**EXERCISE DESCRIPTION**
Copy the records below word for word, from the line with "This screenshot has" to the line with "(x=42, y=209)", including both of those lines.

**ROWS**
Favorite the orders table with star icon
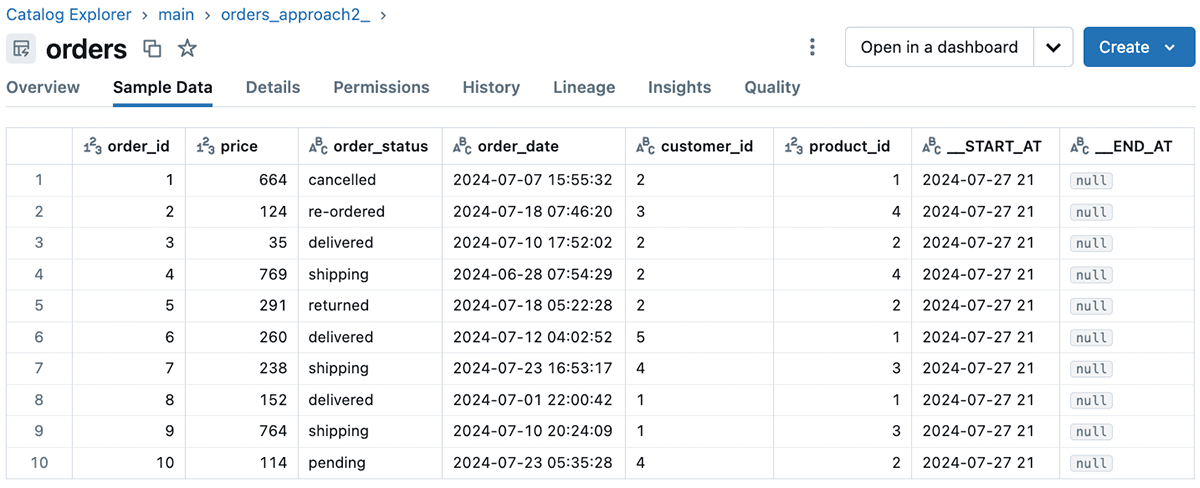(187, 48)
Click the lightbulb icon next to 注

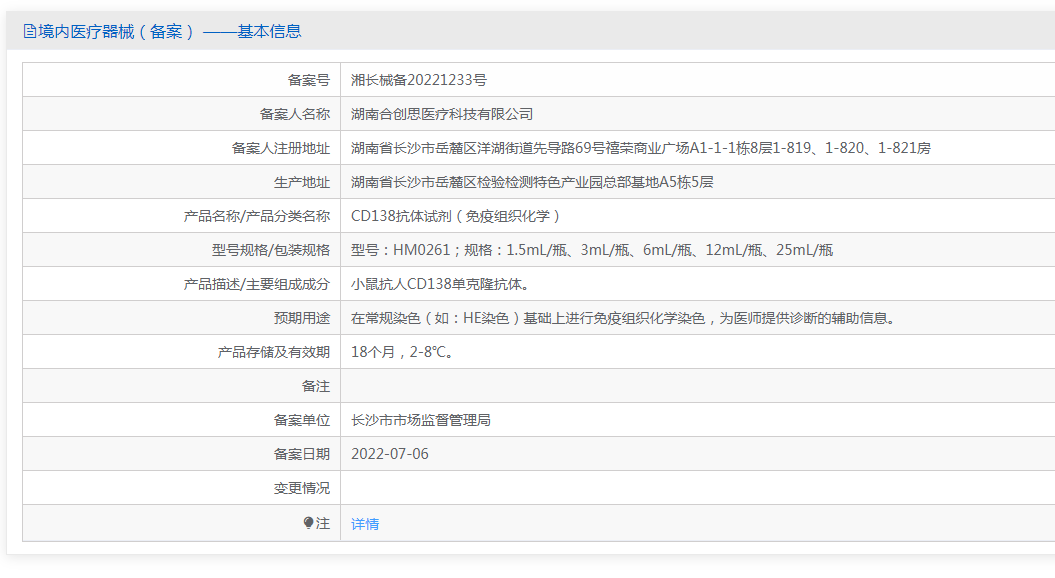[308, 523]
* * *
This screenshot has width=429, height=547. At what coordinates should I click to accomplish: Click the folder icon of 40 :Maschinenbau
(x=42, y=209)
...
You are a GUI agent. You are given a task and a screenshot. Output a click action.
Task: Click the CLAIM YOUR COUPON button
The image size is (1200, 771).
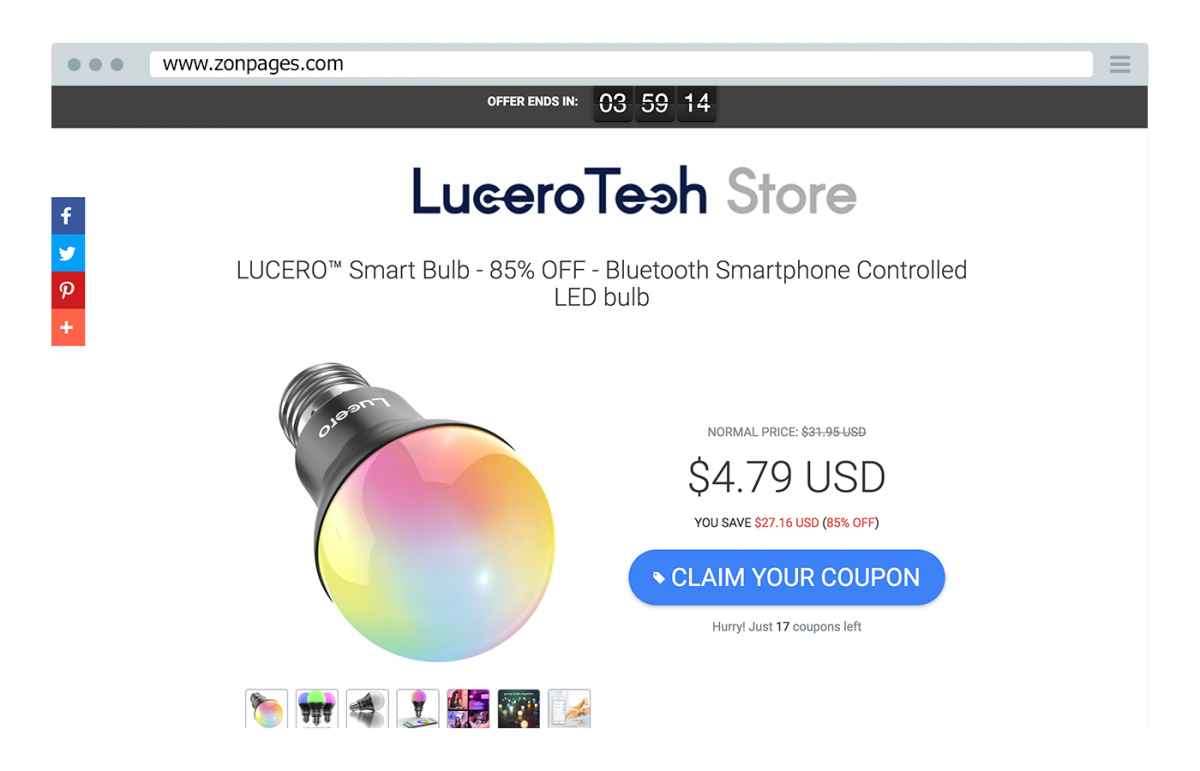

**ANSWER IN FULL**
This screenshot has width=429, height=547. At what coordinates should I click to accomplish: Click the folder icon of 40 :Maschinenbau
(x=42, y=209)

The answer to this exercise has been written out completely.